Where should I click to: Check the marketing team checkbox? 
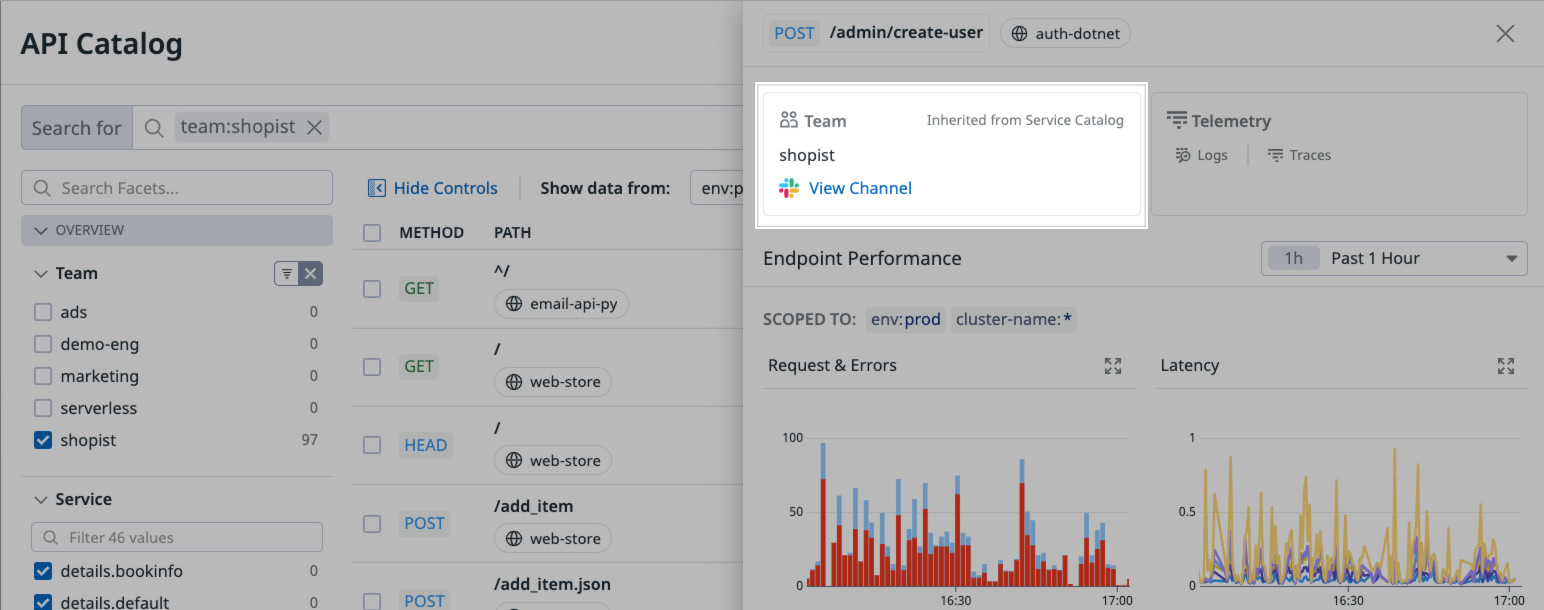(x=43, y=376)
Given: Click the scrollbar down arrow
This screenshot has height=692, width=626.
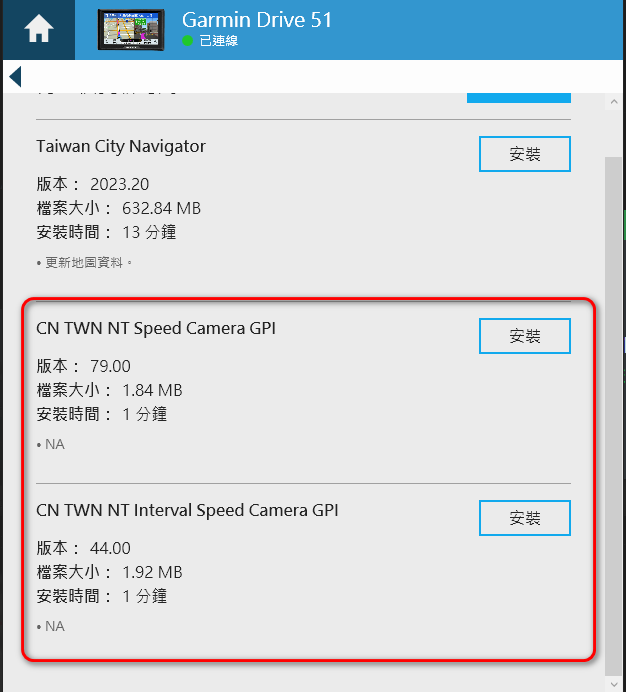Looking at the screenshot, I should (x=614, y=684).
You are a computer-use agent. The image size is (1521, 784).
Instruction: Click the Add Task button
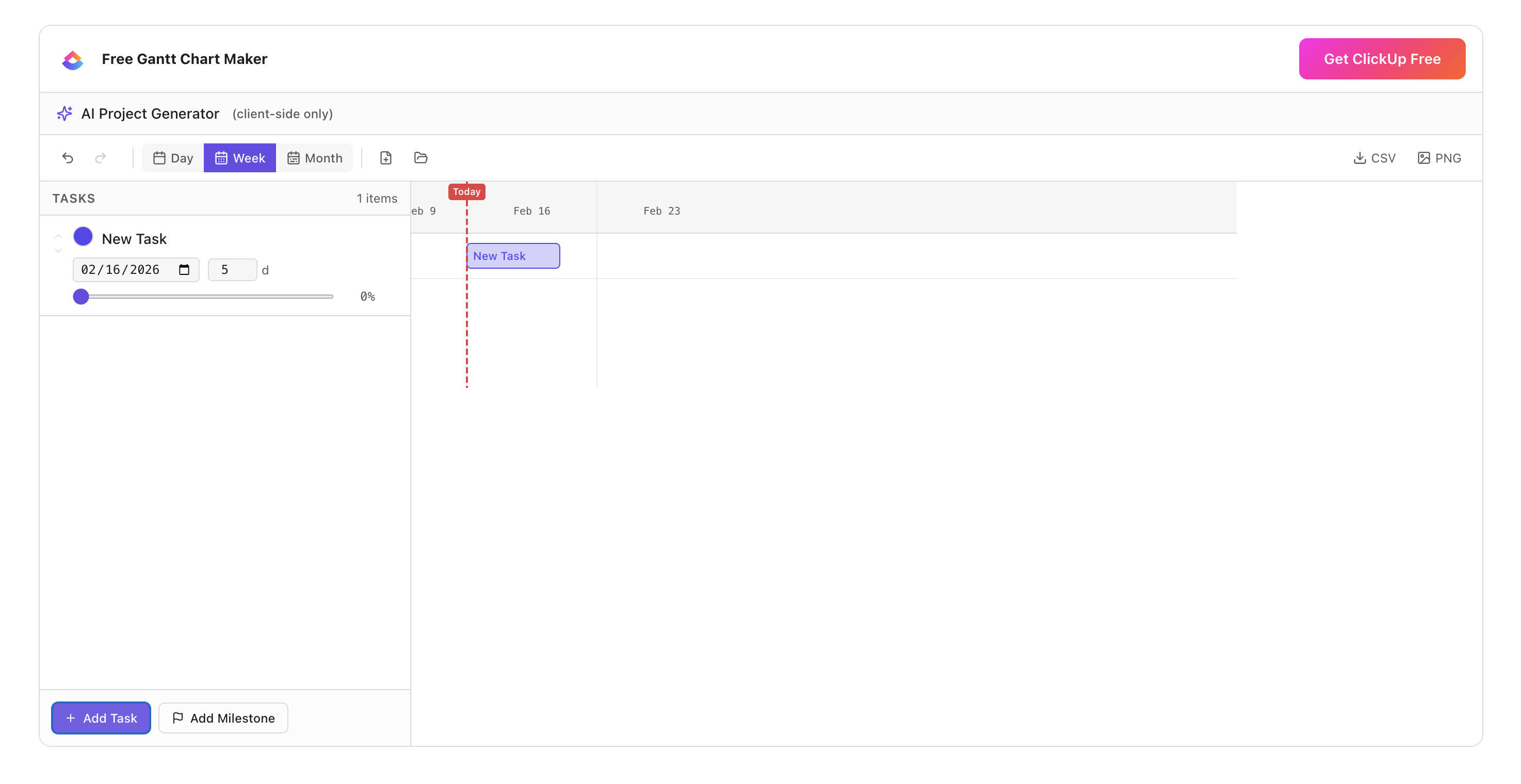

◇ ◇ ◇

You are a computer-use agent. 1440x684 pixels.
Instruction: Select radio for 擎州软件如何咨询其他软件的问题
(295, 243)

◇ ◇ ◇

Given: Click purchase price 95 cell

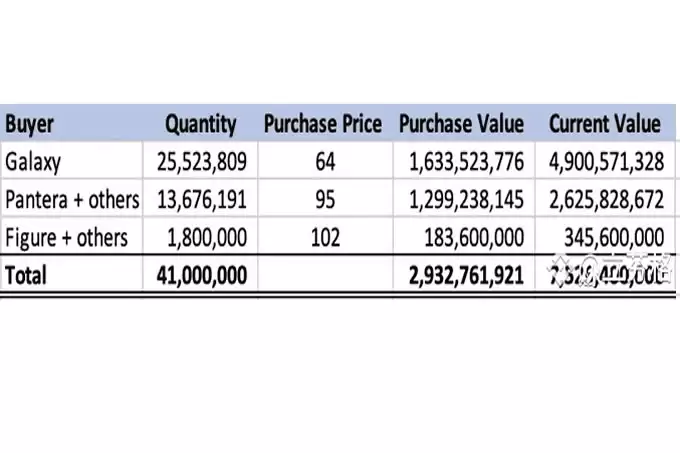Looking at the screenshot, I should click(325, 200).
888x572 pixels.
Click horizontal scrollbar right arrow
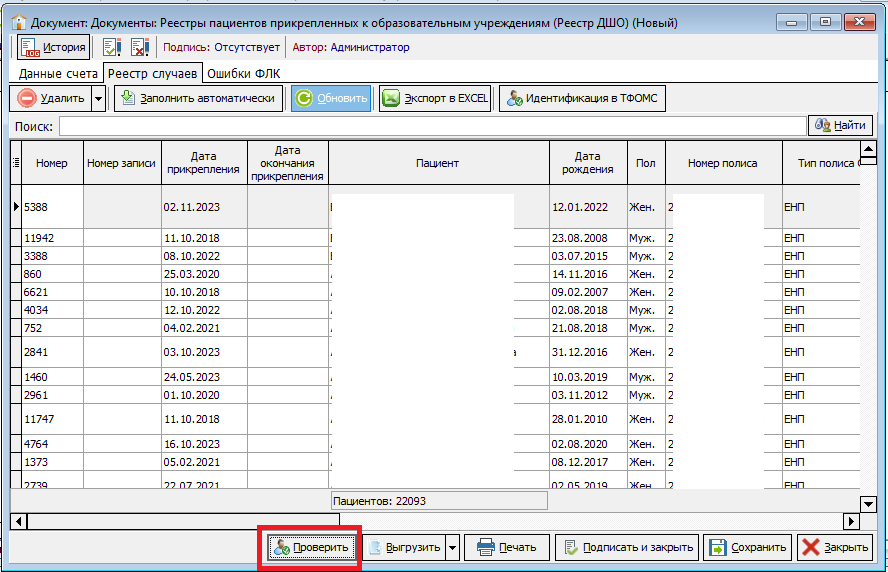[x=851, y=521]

◇ ◇ ◇

■ WHAT TO WORK ON
Retype the rows starting at the line containing "Where should I" and ending with the line containing "Instruction: Click the Add Task button", keeping both of those lines. Leave the pictures out.

■ ANSWER TO THE EXERCISE
Where should I click to: Check the marketing team checkbox? 
(x=43, y=376)
Given: Click the scrollbar down arrow
This screenshot has height=692, width=626.
Looking at the screenshot, I should (x=614, y=684).
You are a computer-use agent. The image size is (1521, 784).
Instruction: Click the Add Task button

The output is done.